A New Jersey flight instructor who pleaded guilty to involuntary manslaughter in connection to a fatal plane crash near Allentown now says his negligence did not contribute to the crash.

Philip Everton McPherson was giving a flight lesson to Easton resident Keith Kozel in September 2022 when the plane crashed in a residential backyard in Salisbury Township, about a mile from Queen City Airport in Allentown.

McPherson says he was pressured into taking the plea deal in connection with the crash, according to a motion to withdraw his plea, filed Friday by his new attorney Joseph D. Mancano of Wayne. The motion says McPherson’s previous attorney, Angelo L. Cameron of Philadelphia, failed to pursue a defense that the plane crashed due to engine failure, not pilot error.

According to the motion, another pilot abandoned a takeoff of the same plane four days earlier because it failed to accelerate properly.

Prosecutors have said McPherson should have known better than to take off in a plane with a sputtering engine and said he flew away from an open field that would have offered him a better opportunity for an emergency landing.

A spokeswoman from the U.S. Attorney’s office didn’t comment Tuesday on McPherson’s motion.

McPherson also wants to withdraw his pleas to charges that he gave more than 40 flight lessons without proper certification.

The motion says McPherson knew he wasn’t allowed to fly with passengers but didn’t know he was barred from giving flight lessons. The motion says his previous attorney wasn’t available to discuss the plea deal with him and he only had a brief recess during the plea hearing to review the document.

Attorney Cameron didn’t respond to a message seeking comment.

McPherson faces a maximum of 153 years in prison, although it’s unclear what his guideline sentencing recommendation will be.
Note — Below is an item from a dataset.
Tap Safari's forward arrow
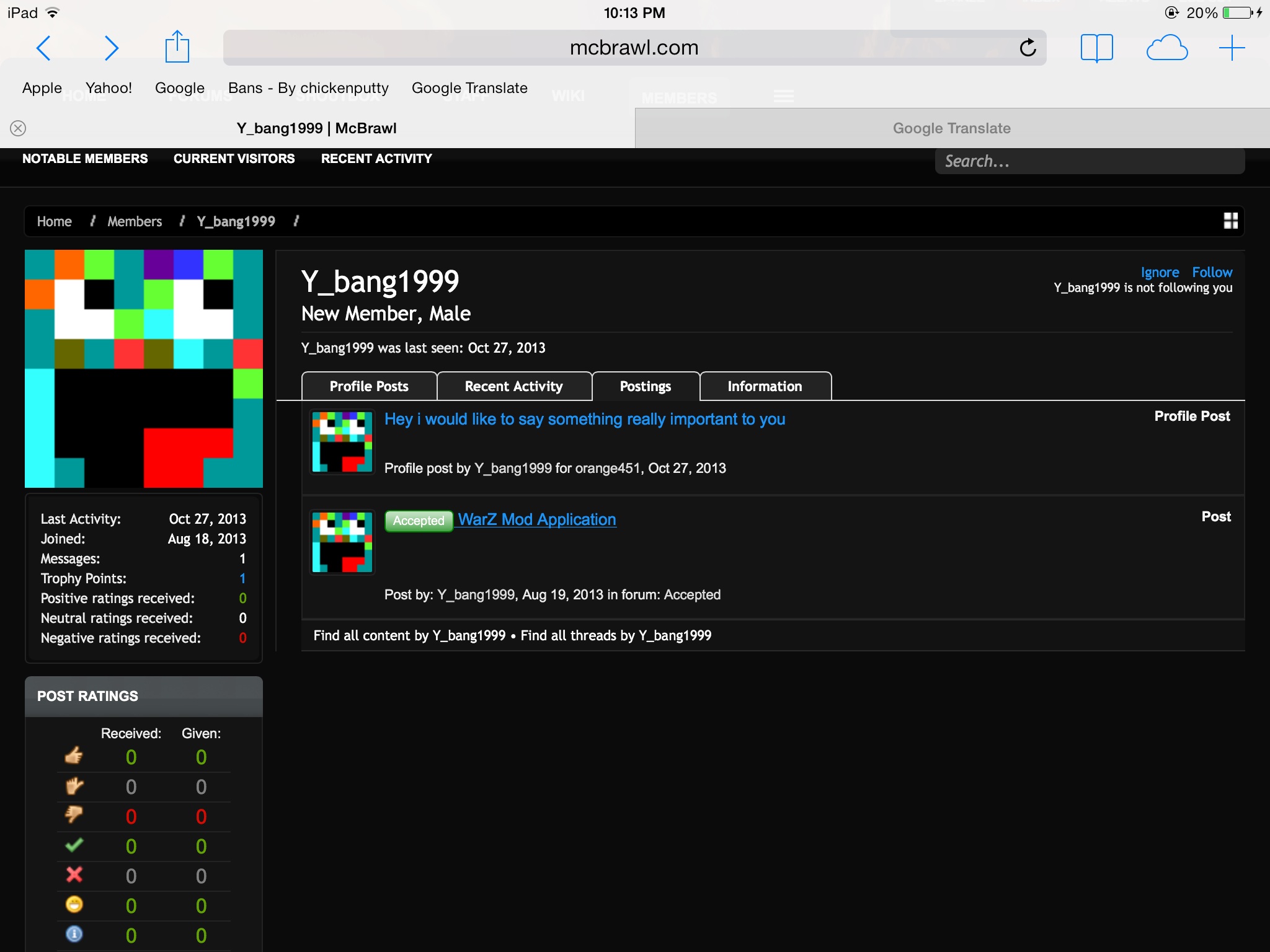Viewport: 1270px width, 952px height. [x=111, y=48]
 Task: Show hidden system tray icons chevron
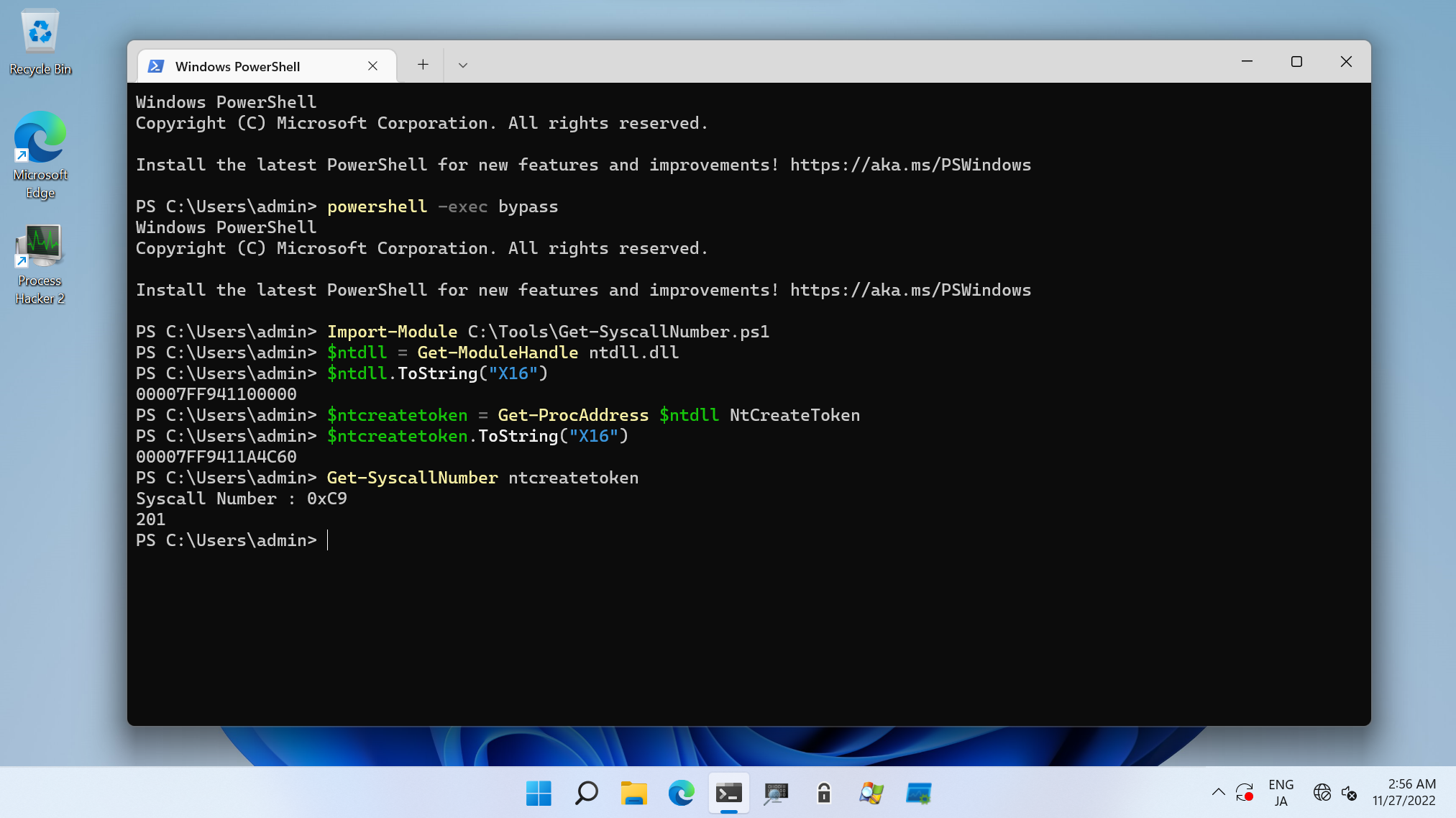tap(1218, 792)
McPherson pleaded guilty in October to 43 of the 44 charges he faced.

McPherson, of Haddon Township, Camden County, crashed planes twice and lost his pilot certification in the nine months leading up to the crash that killed Kozel, 49.
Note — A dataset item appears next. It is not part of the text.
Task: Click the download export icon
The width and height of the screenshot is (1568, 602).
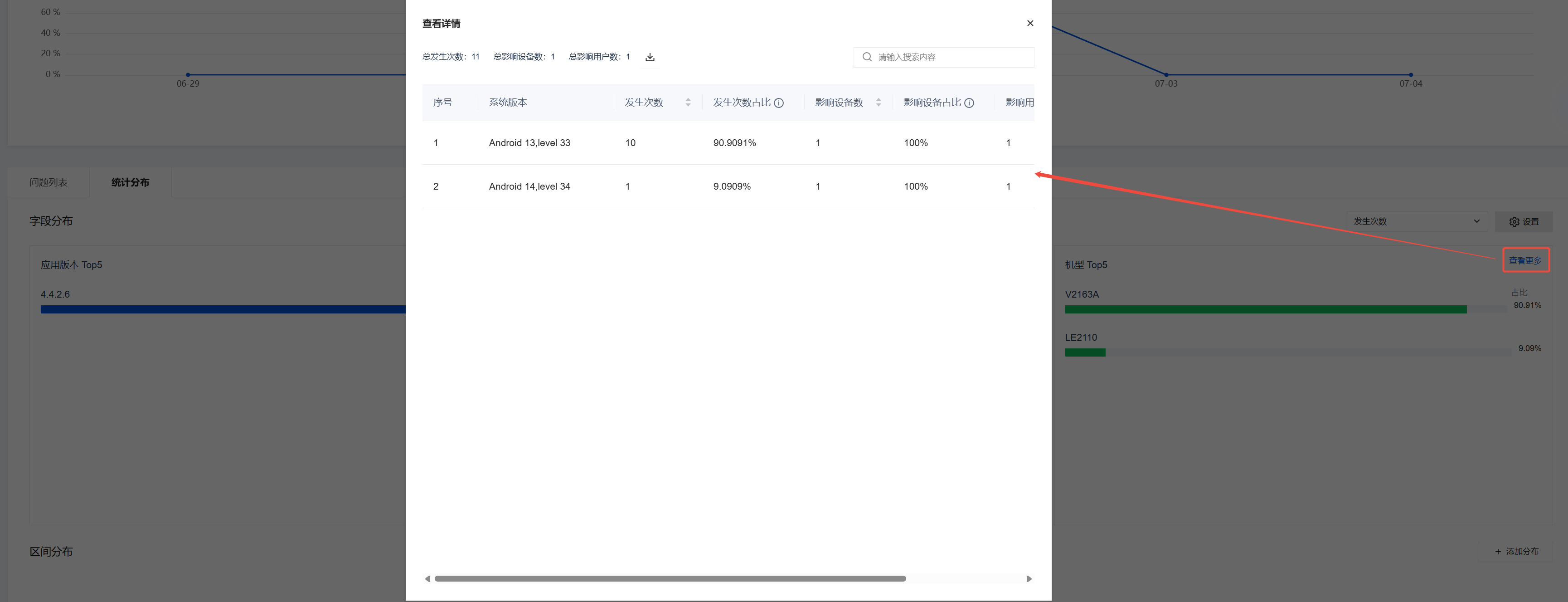Action: 650,57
McPherson failed his pilot certification examination twice, finally passing the third time in December 2019, court records say. Then he crashed planes in November 2020 and March 2021 at Central Jersey Regional Airport, court records say.

After the crashes, McPherson was required to take a flight re-certification test, records say. The examiner had to take control of the plane to prevent it from crashing Sept. 29, 2021, records say.

McPherson surrendered his certificate and never bothered to re-test, records say. After that, he continued to provide more than 40 flight lessons to student pilots. All of them were at Braden Airpark in Forks Township, except for three at Queen City Airport in Allentown, records say.

McPherson previously pleaded guilty to involuntary manslaughter, obstruction of an administrative proceeding, conspiracy to commit wire fraud, criminal conspiracy and serving as an airman without a certificate.

McPherson’s then-employer fired him after his second crash, and he took a job in April 2021 as a flight instructor for Proflight Aero flight school in Bethlehem Township, records say.

The owner of a Proflight Aero flight school, Nouman Saleem of Palmer Township, admitted in May he allowed McPherson to keep teaching student pilots even though he was unlicensed and a safety risk.

Saleem pleaded guilty to obstruction of an administrative proceeding, conspiracy to commit wire fraud and criminal conspiracy. He faces a maximum of 30 years in prison and is scheduled to be sentenced in March.